# [Task]
Your output should be the lines below from the one with "1073x880 pixels. At" through the one with "to the last", copied exactly, pictures excluded.

# [Record set]
^^^^^^^^^^^^^^^^

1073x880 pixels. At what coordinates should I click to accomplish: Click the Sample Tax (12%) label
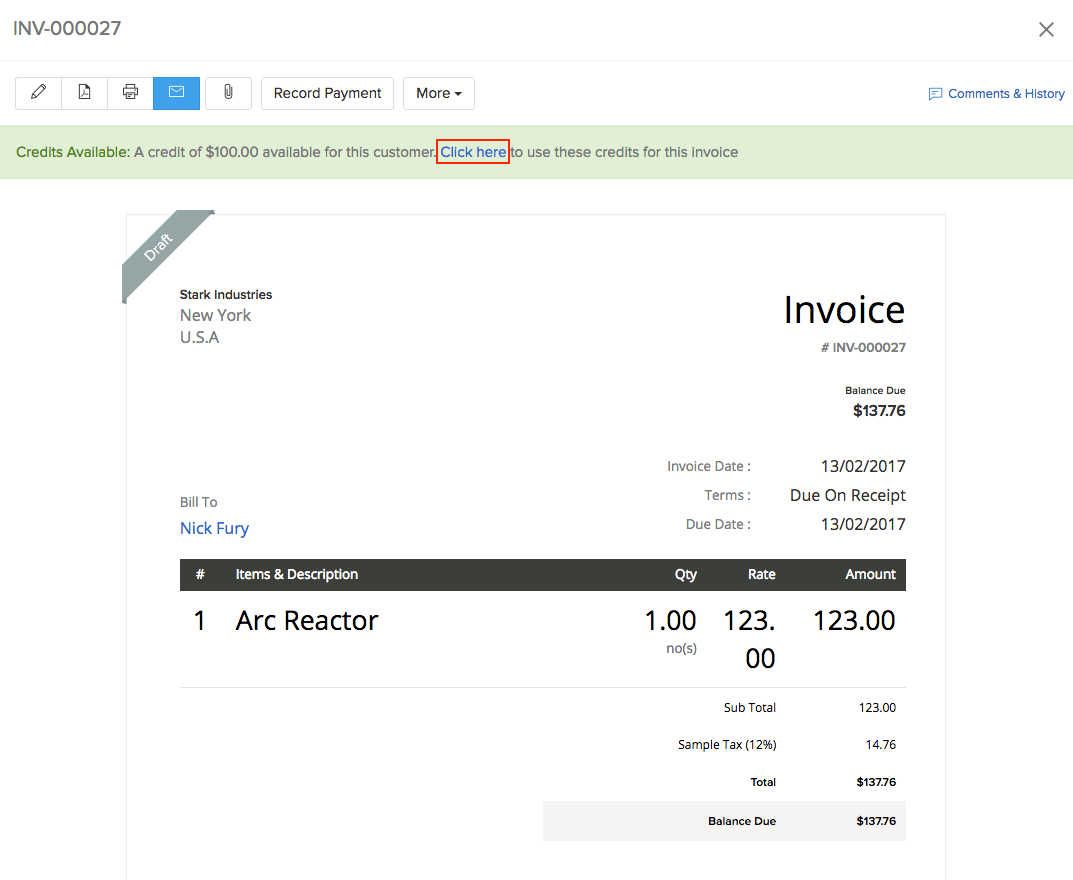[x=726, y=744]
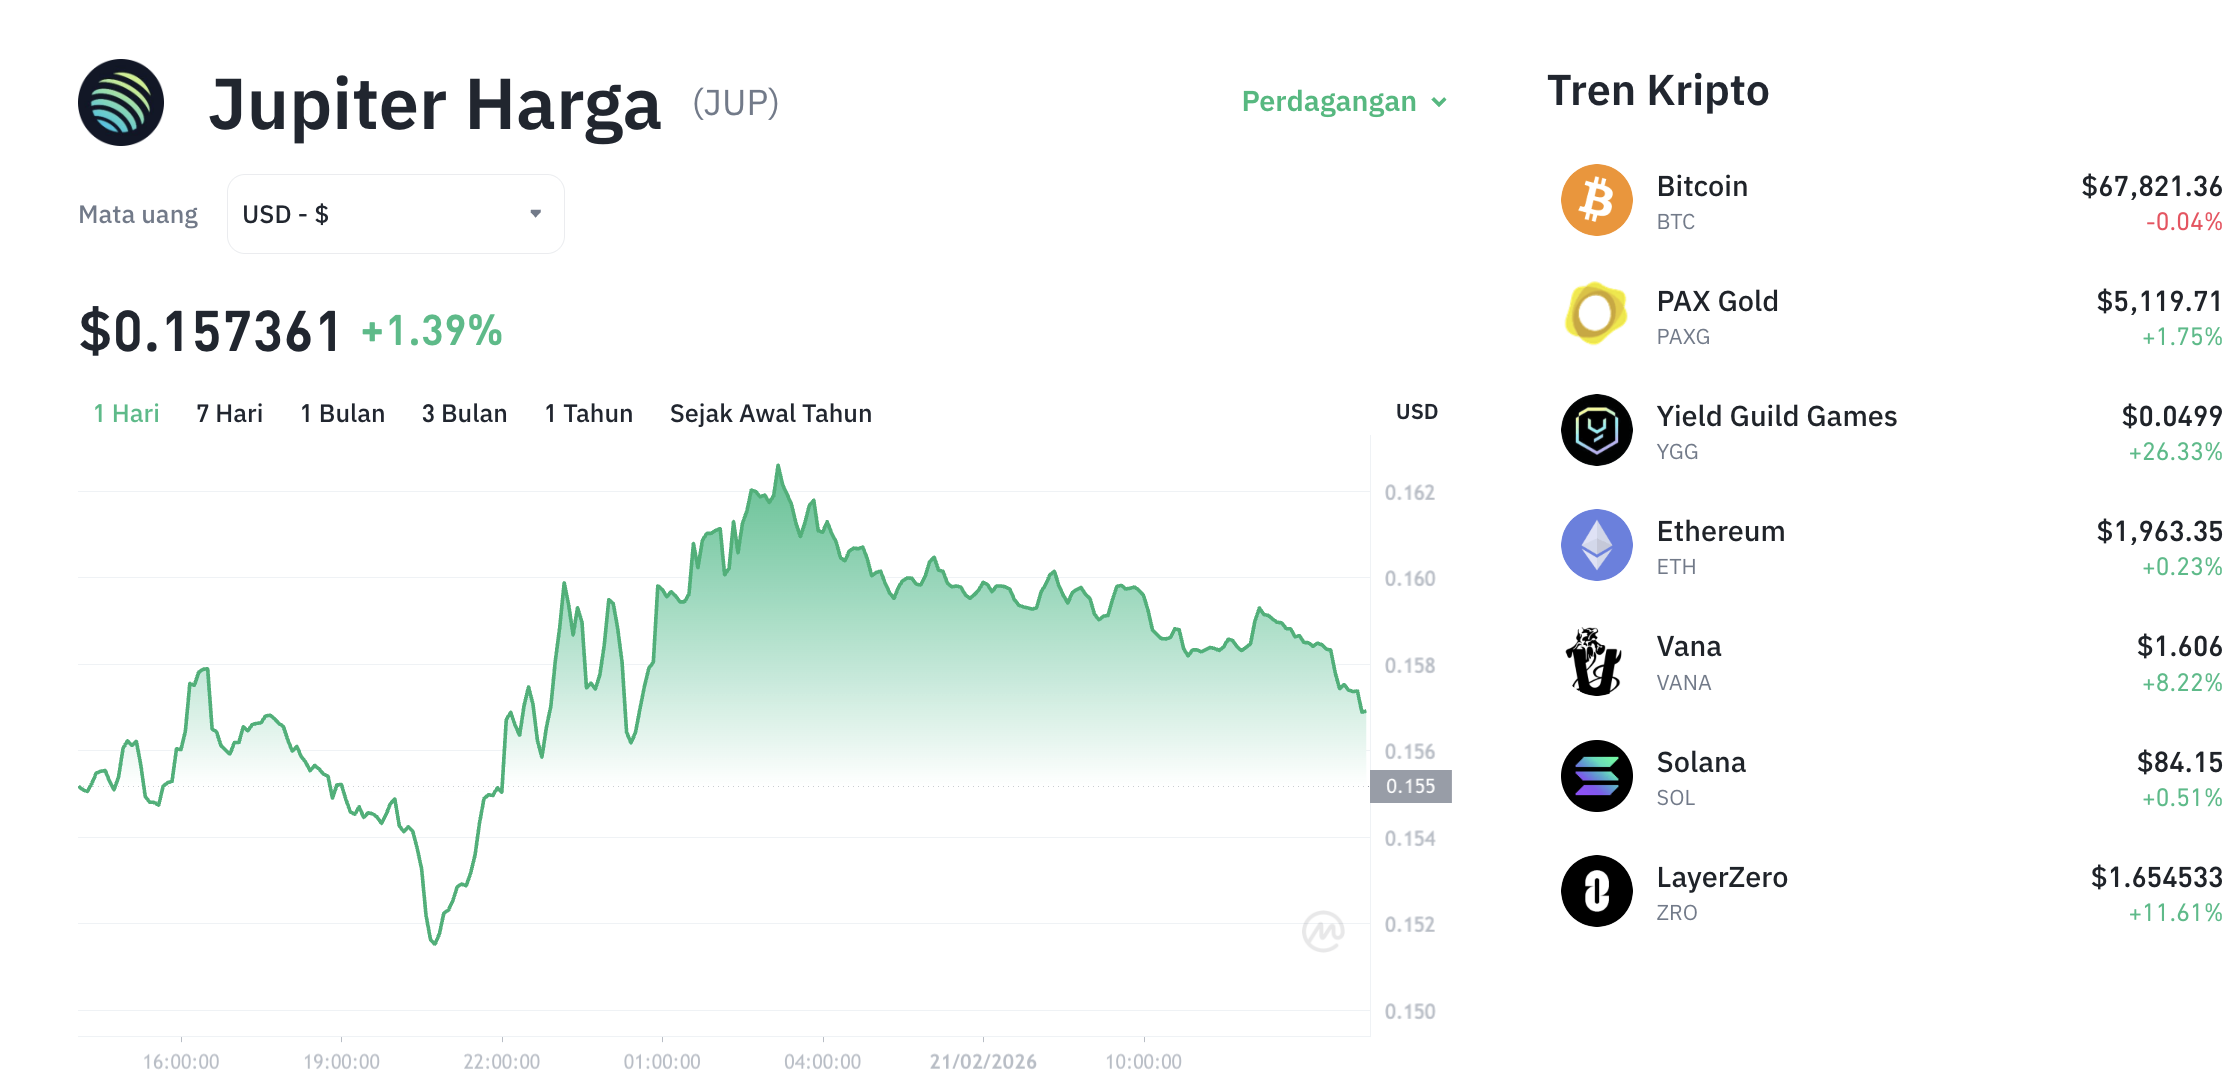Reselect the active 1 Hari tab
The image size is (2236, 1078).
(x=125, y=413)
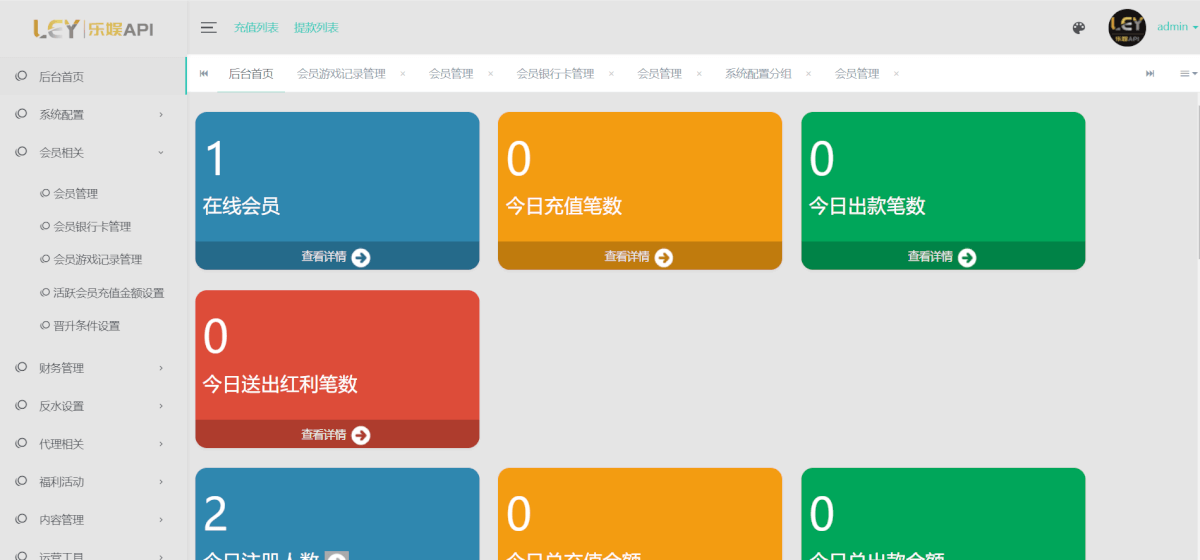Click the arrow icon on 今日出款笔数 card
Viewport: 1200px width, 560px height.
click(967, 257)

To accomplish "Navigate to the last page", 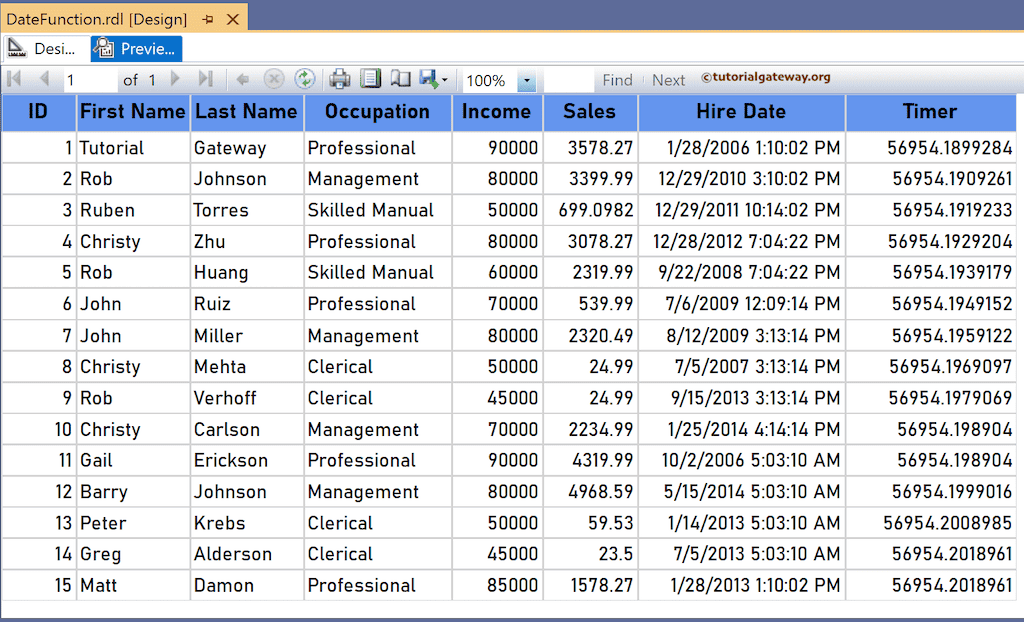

^^^^^^^^^^^^^^^^

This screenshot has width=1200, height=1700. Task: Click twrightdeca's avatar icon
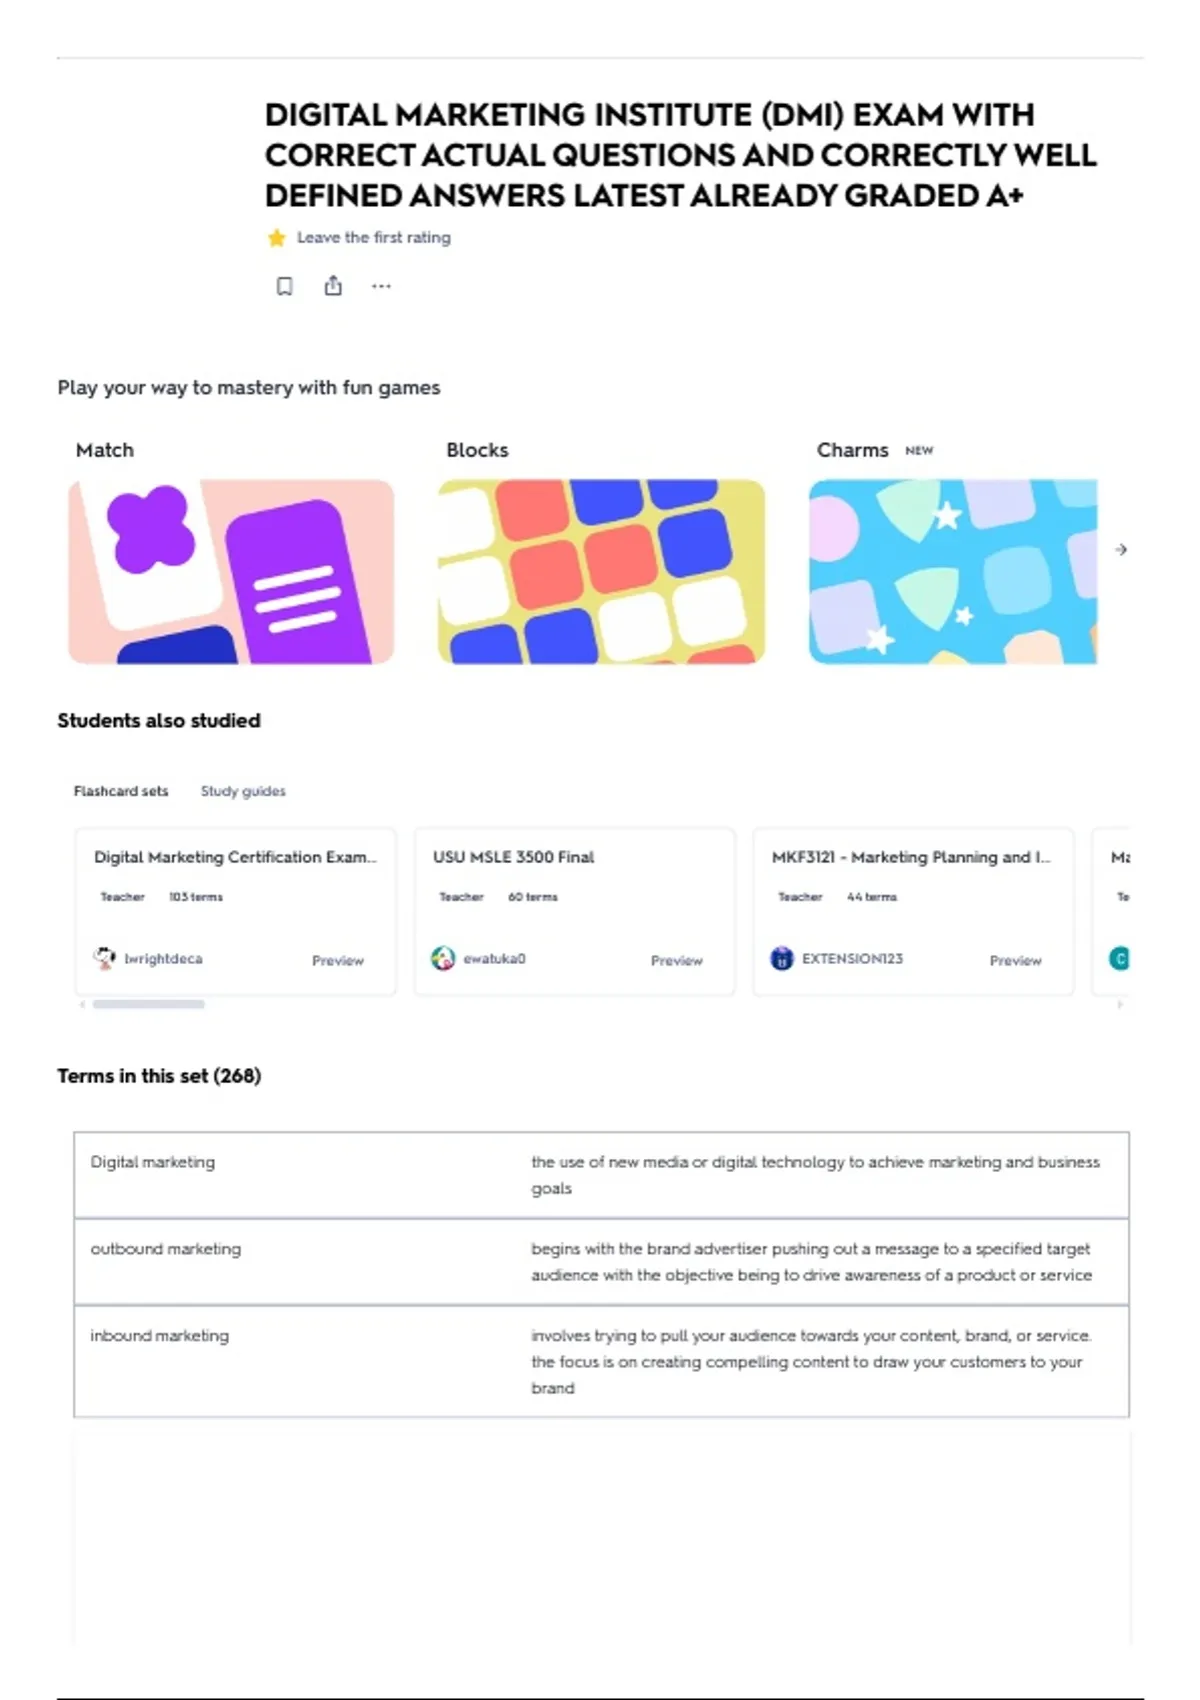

^^^^^^^^^^^^^^^^

# [Answer to the problem]
1073x880 pixels. At what coordinates should I click to accomplish: Click the Sample Tax (12%) label
[x=726, y=744]
Reselect the active 1 Hari tab
The image size is (2236, 1078).
(x=125, y=413)
Click the arrow icon on 今日出款笔数 card
Viewport: 1200px width, 560px height.
click(967, 257)

To accomplish "Navigate to the last page", 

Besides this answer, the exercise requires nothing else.